唤醒单个线程而不是 pthread 中的忙等待

Question

我不确定标题是否反映了我在这里的要求，但如果没有一个很长的标题，我能做到的最好。我正在尝试在pthreads 中实现worker thread 模型。我想从main函数中生成一组线程，然后main线程将作业委托给worker并等待所有线程完成后再分配下一个作业（实际上，要求是安排线程在一个类似于 CUDA 编程模型但在 CPU 上的块中。虽然它与当前问题无关）。 job 数组用于向每个线程指示作业的类型。目前，我已经使用信号量实现了这一点，这会导致繁忙的等待。我正在寻找方法使线程只在需要时进入睡眠状态并唤醒，而不是连续轮询。

每个线程执行的函数

volatile int jobs[MAX_THREADS]; // global job indicator array
sem_t semaphore;                // semaphore to indicate completion
thread_execute(void *args)
{
  tid = get_id(args);
  while(jobs[tid] != -1)
  {
    if(jobs[tid] == 0) continue; // no job
    if(jobs[tid] == JOBS_1)
    {
      jobs1();
      jobs[tid] = 0; // go back to idle state
      sem_post(&semapahore);
    }
    if(jobs[tid] == JOBS_2)
    {
      jobs2();
      jobs[tid] = 0; // go back to idle state
      sem_post(&semapahore);
    }
  }

  pthread_exit(NULL);
}

主要功能如下

int main()
{
  sem_init(&semaphore, 0, 0);
  jobs[0...MAX_THREADS] = 0;
  spawn_threads();

  // Dispatch first job
  jobs[0...MAX_THREADS] = JOBS_1;
  int semvalue = 0;
  while (semvalue < MAX_THREADS) // Wait till all threads increment the semaphore
    sem_getvalue(&sempaphore, &semvalue);

  sem_init(&semaphore, 0, 0); // Init semaphore back to 0 for the next job
                              // I'm actually using diff. semaphores for diff. jobs
  jobs[0...MAX_THREADS] = JOBS_2;
  while (semvalue < MAX_THREADS)
    sem_getvalue(&sempaphore, &semvalue);

  jobs[0...MAX_THREADS] = -1; // No more jobs
  pthread_join();
}

这个实现的问题是main 线程忙于等待所有工作线程完成并且工作线程也在不断地轮询作业数组以检查新作业。当线程进入睡眠并在需要时按照信号处理程序的行并使用pthread_kill() 唤醒时，是否有更好的方法来执行此操作，但是使用单独的信号处理程序有点混乱。

Answer 1

您可以使用conditional variable 使线程进入休眠状态，直到发出信号。

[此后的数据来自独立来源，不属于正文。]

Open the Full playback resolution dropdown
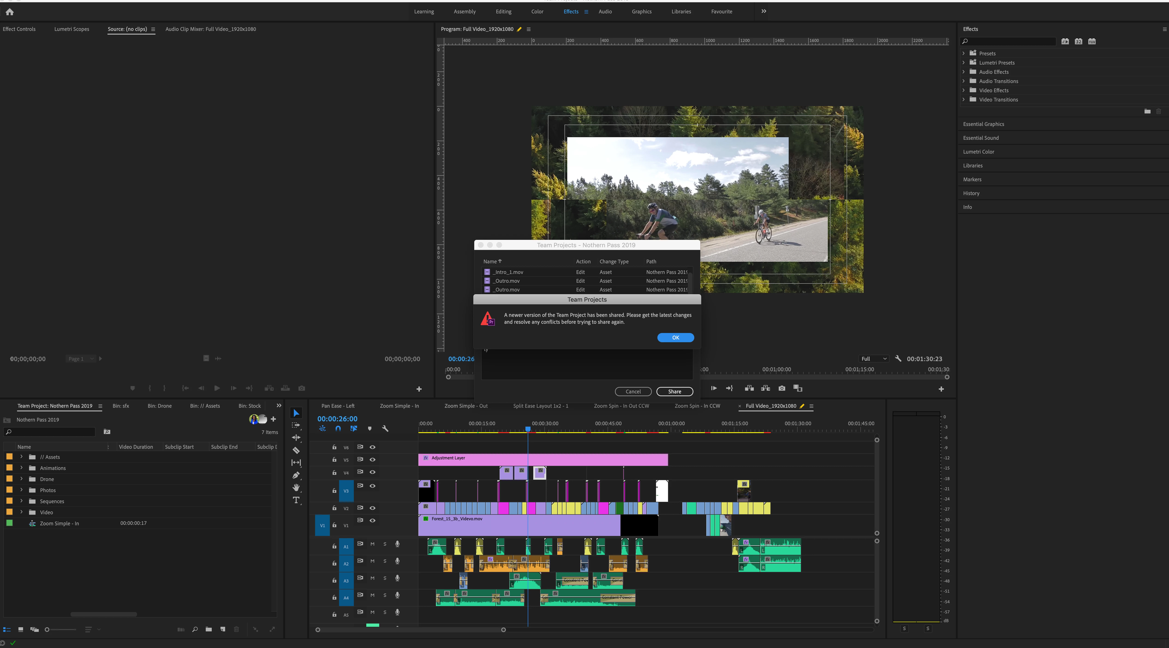Viewport: 1169px width, 648px height. coord(874,358)
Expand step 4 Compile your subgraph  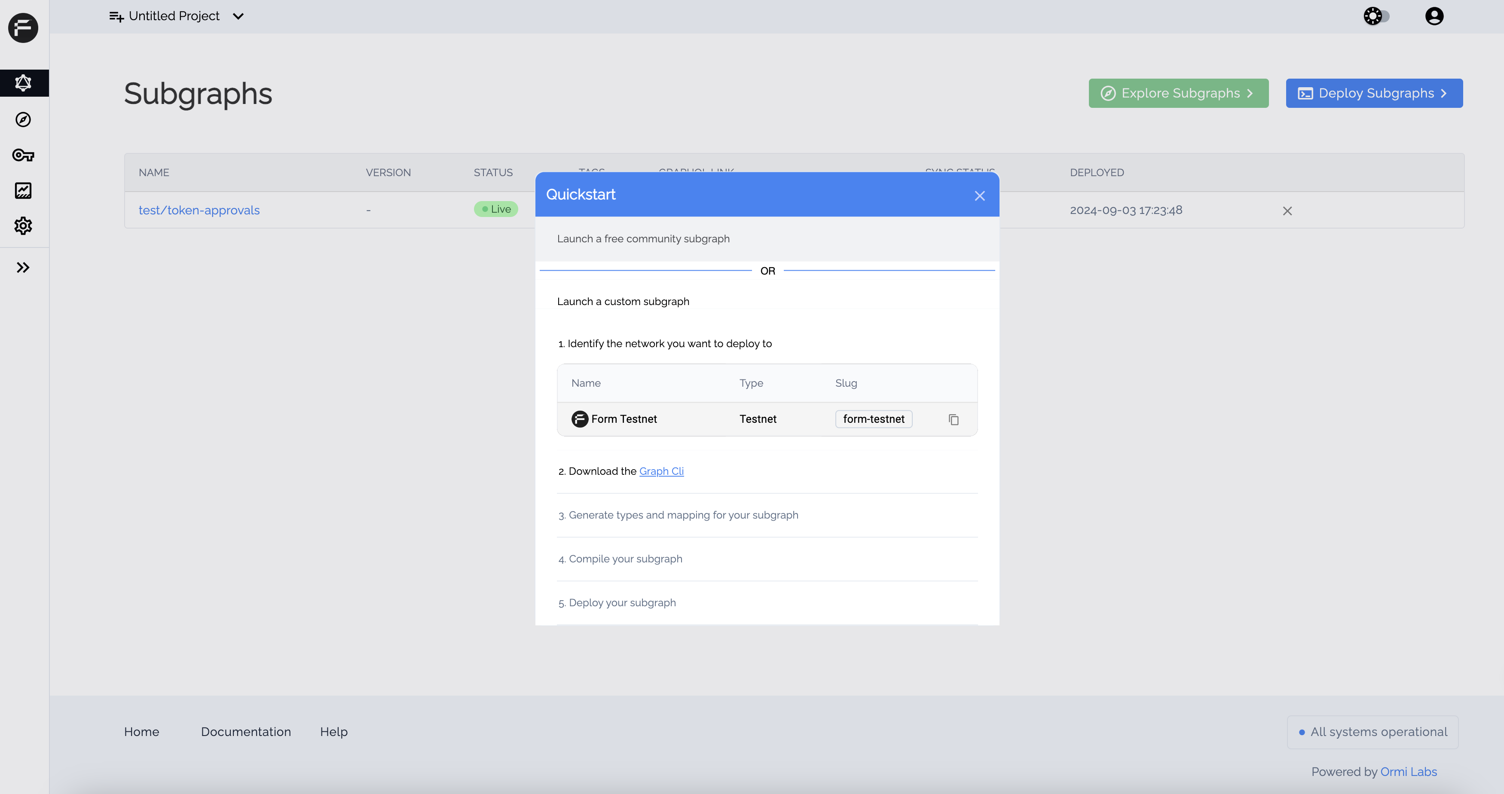click(x=625, y=559)
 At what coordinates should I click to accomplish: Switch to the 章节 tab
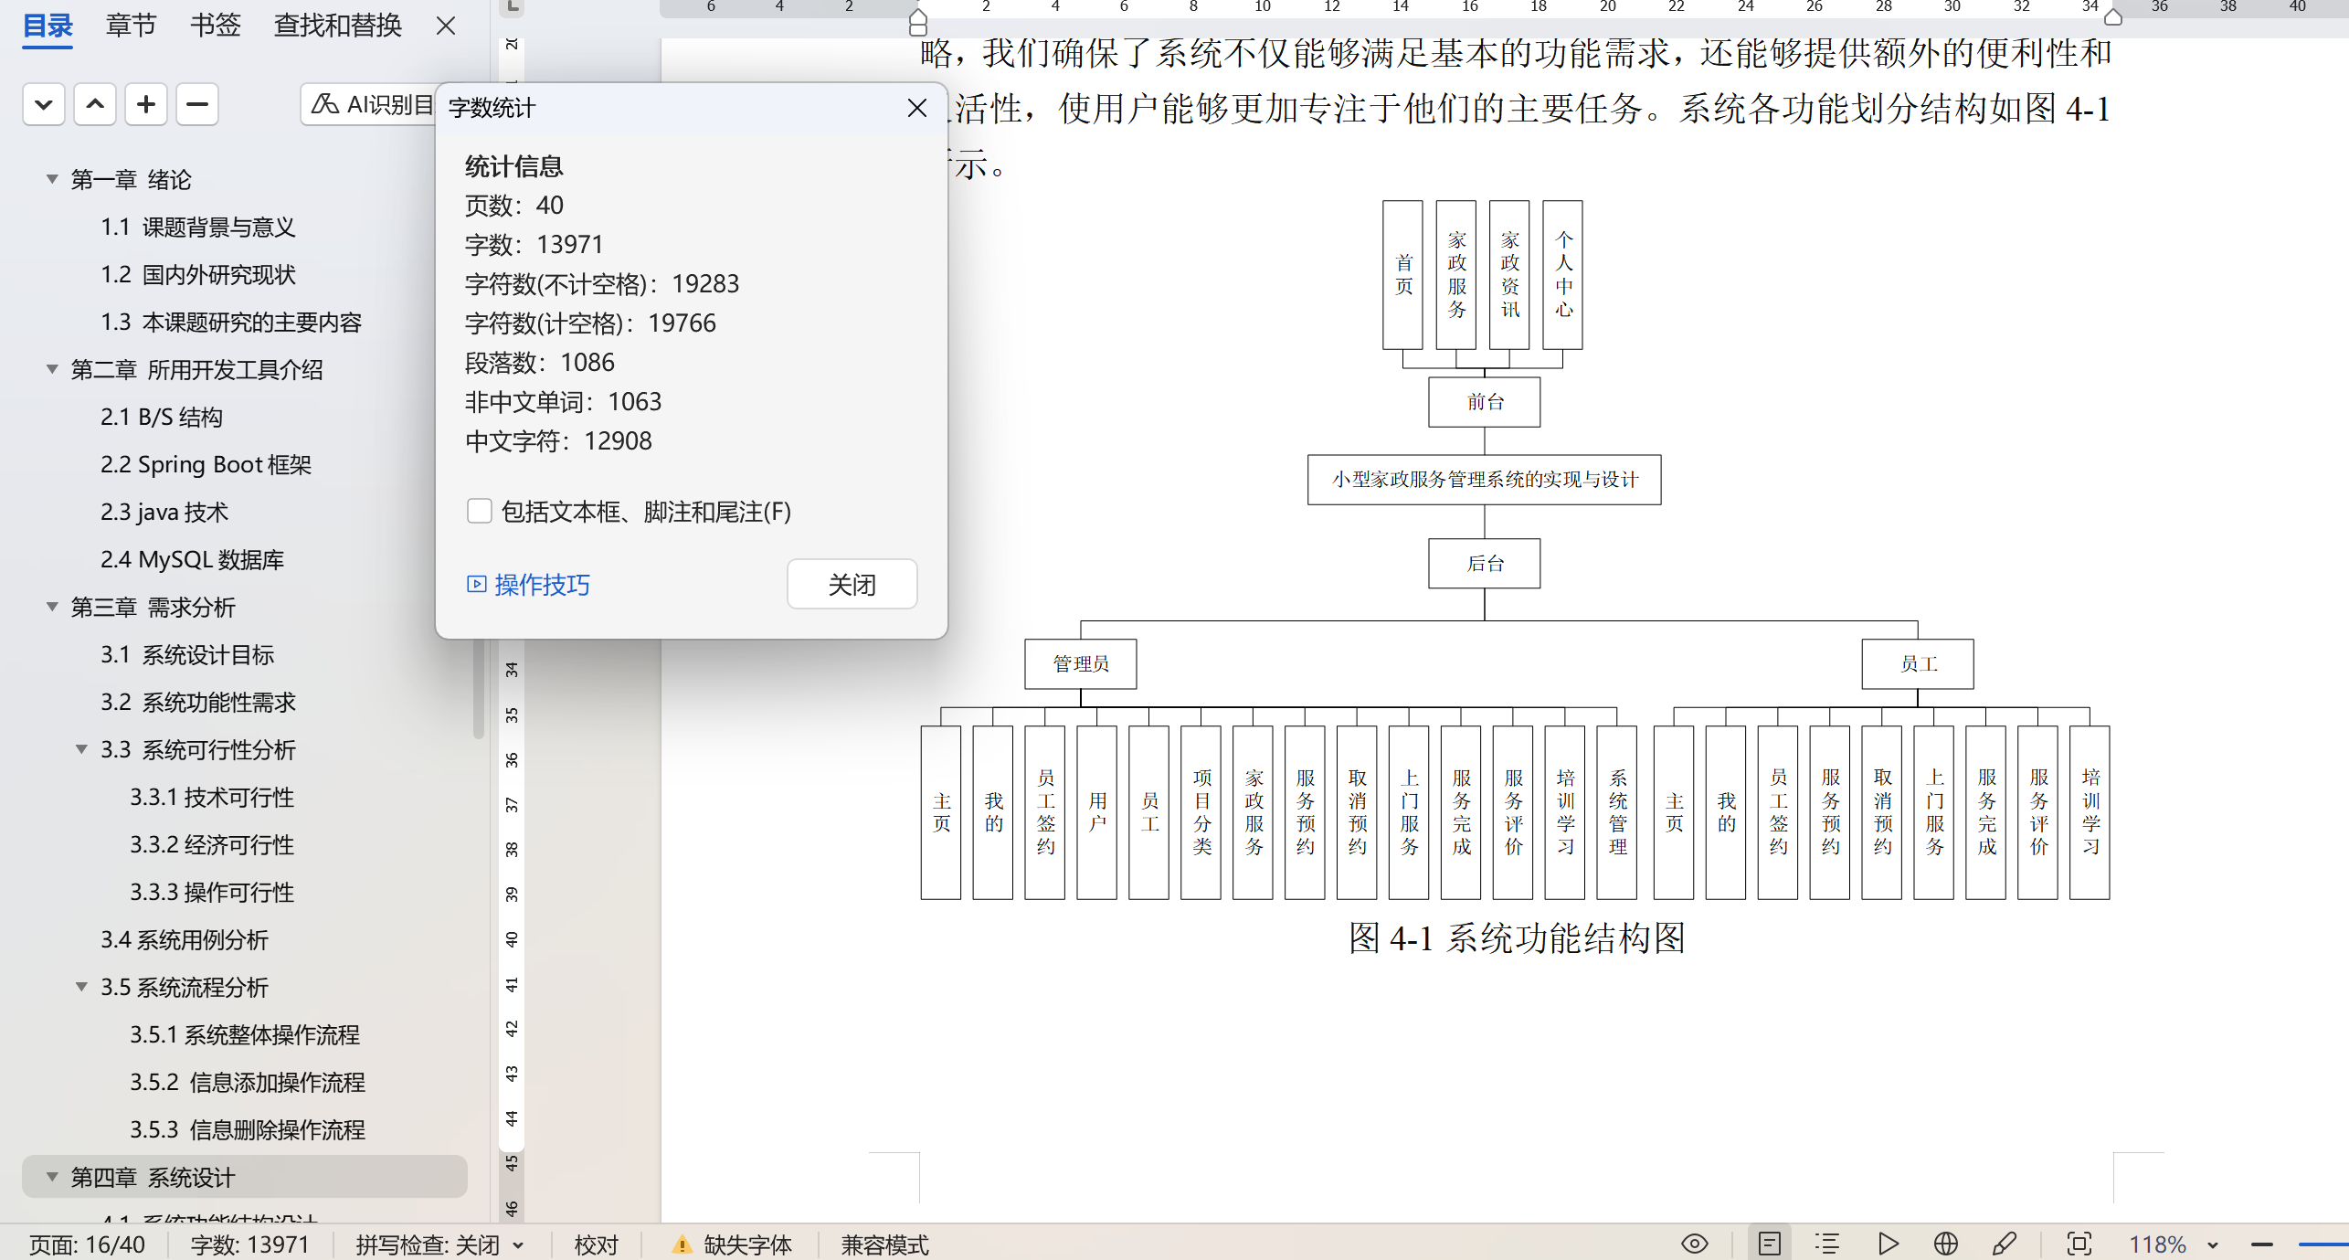pyautogui.click(x=131, y=26)
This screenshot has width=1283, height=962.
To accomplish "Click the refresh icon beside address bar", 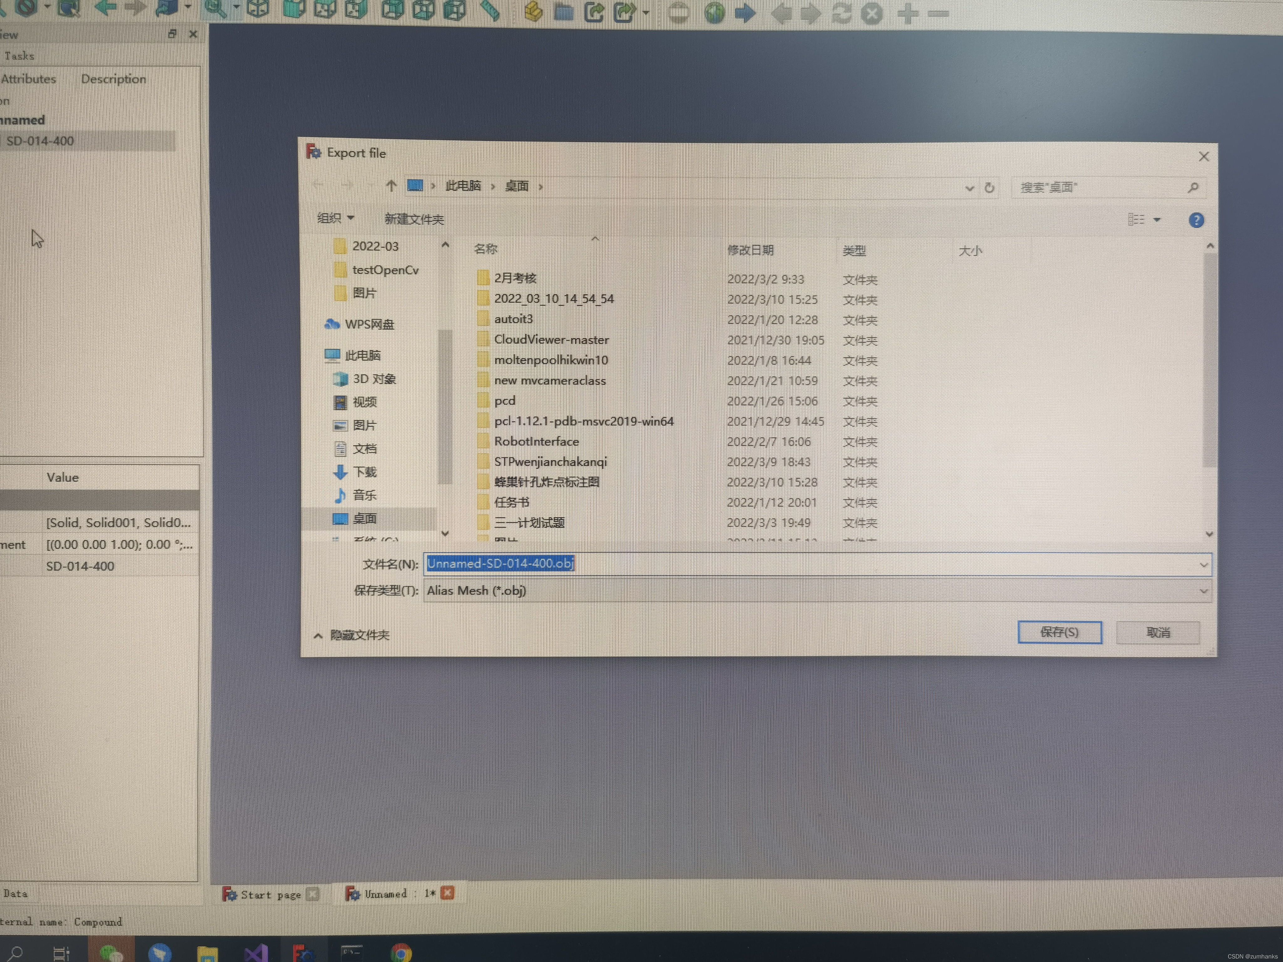I will click(990, 188).
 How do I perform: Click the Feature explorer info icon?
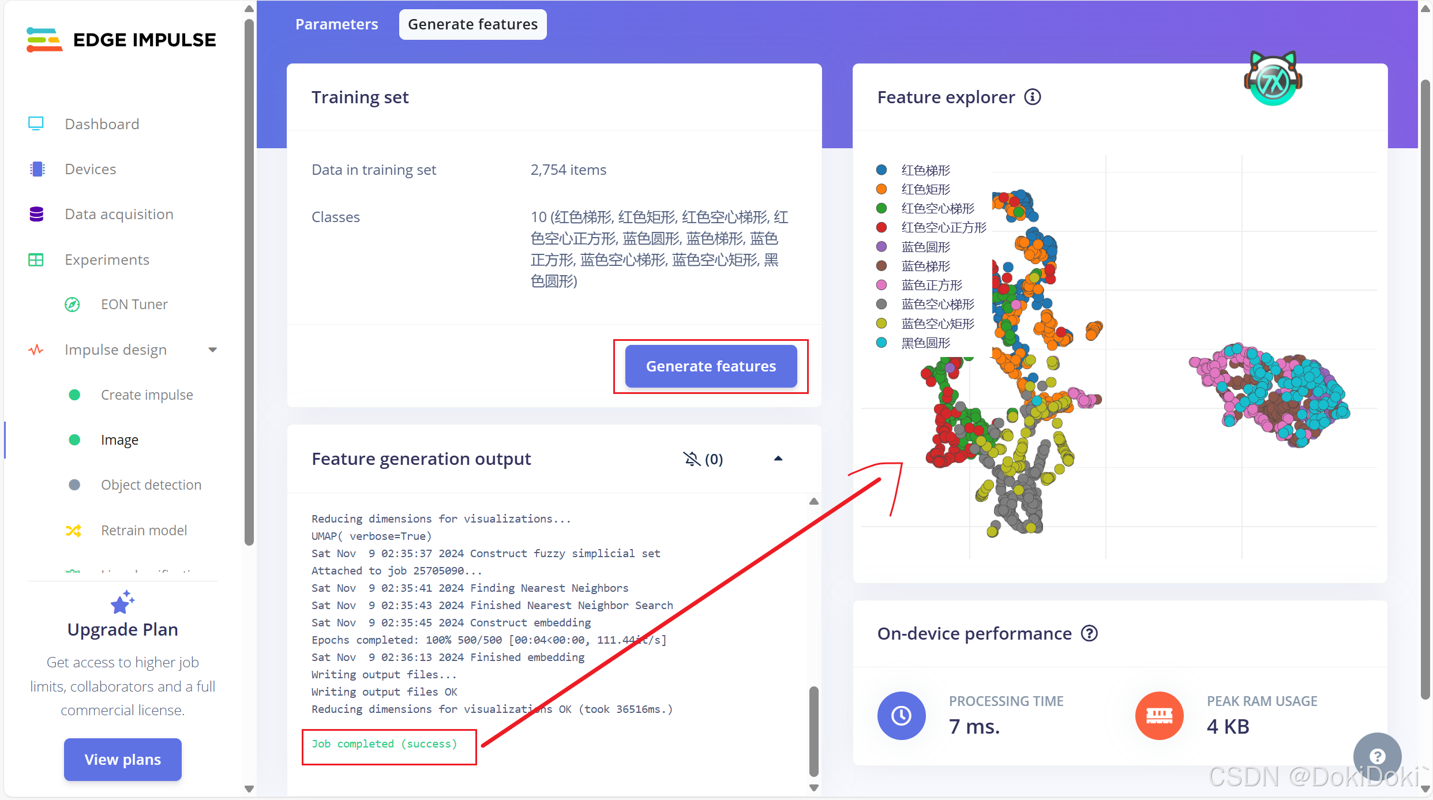click(1032, 97)
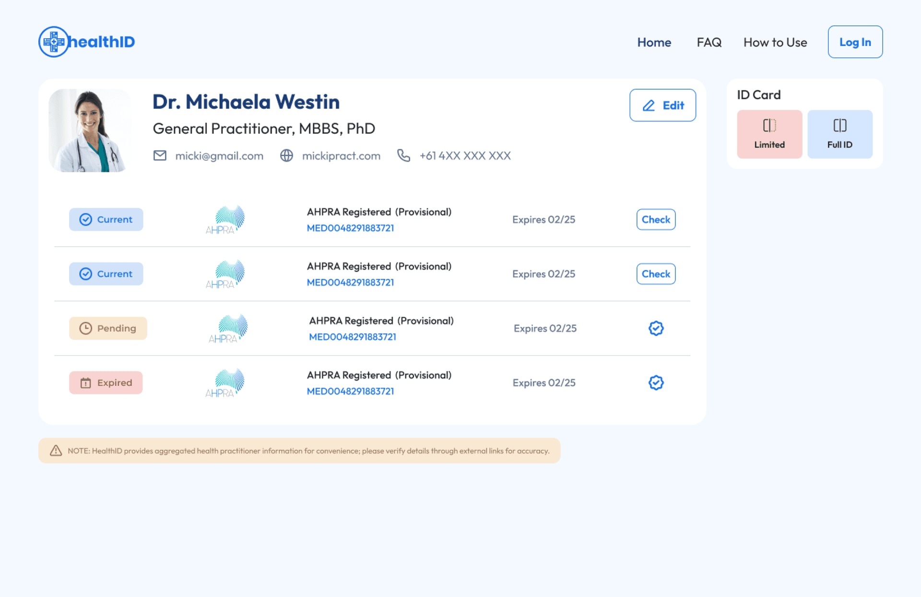
Task: Click the clock icon inside the Pending badge
Action: point(85,328)
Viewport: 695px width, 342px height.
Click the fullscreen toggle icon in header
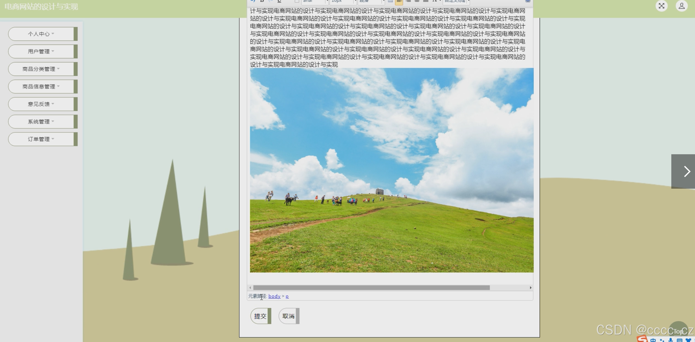(661, 6)
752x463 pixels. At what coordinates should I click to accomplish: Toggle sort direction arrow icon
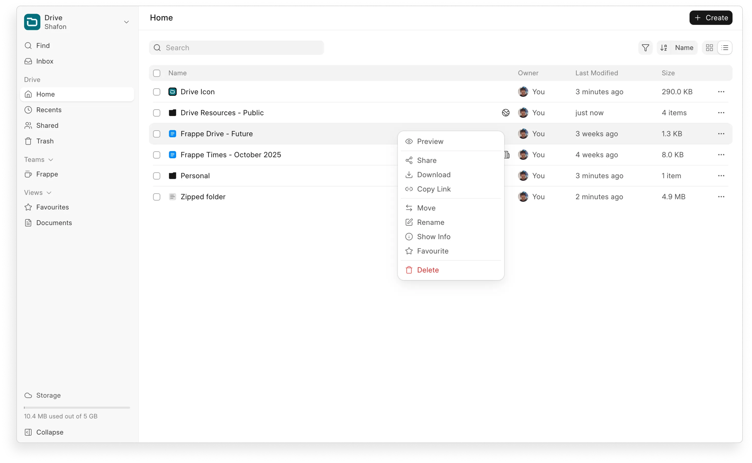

volatile int jobs[MAX_THREADS]; // global job indicator array
pthread_cond_t th_cond;     // threads wait on this
pthread_mutex_t th_mutex;   // mutex to protect the signal
int busyThreads = MAX_THREADS;

pthread_cond_t m_cond;      // main thread waits on this
pthread_mutex_t m_mutex;    // mutex to protect main signal

thread_execute(void *args)
{
  tid = get_id(args);
  while(jobs[tid] != -1)
  {
    if(jobs[tid] == 0) continue; // no job
    if(jobs[tid] == JOBS_1)
    {
      jobs1();
      jobs[tid] = 0; // go back to idle state
      pthread_mutex_lock(&th_mutex);      
          pthread_mutex_lock(&m_mutex);   
          --busyThreads;                       // one less worker
          pthread_cond_signal(&m_cond);        // signal main to check progress
          pthread_mutex_unlock(&m_mutex);
      pthread_cond_wait(&th_cond, &th_mutex);   // wait for next job
      pthread_mutex_unlock(&th_mutex);      
    }
    if(jobs[tid] == JOBS_2)
    {
      jobs2();
      jobs[tid] = 0; // go back to idle state
      pthread_mutex_lock(&th_mutex);
      --busyThreads;
      pthread_cond_wait(&th_cond, &th_mutex);
      pthread_mutex_unlock(&th_mutex);
    }
  }

  pthread_exit(NULL);
}

然后在主目录中：

int main()
{
  sem_init(&semaphore, 0, 0);
  jobs[0...MAX_THREADS] = 0;
  spawn_threads();

  // Dispatch first job
  jobs[0...MAX_THREADS] = JOBS_1;
  int semvalue = 0;

  pthread_mutex_lock(&m_mutex);
  while(busyThreads > 0)        // check number of active workers
      pthread_cond_wait(&m_cond, &m_mutex);   
  pthread_mutex_unlock(&m_mutex);

  busyThreads = MAX_THREADS;
  pthread_mutex_lock(&th_mutex);
  pthread_cond_broadcast(&th_cond);   // signal all workers to resume
  pthread_mutex_unlock(&th_mutex);

  // same for JOBS_2;

  jobs[0...MAX_THREADS] = -1; // No more jobs
  pthread_join();
}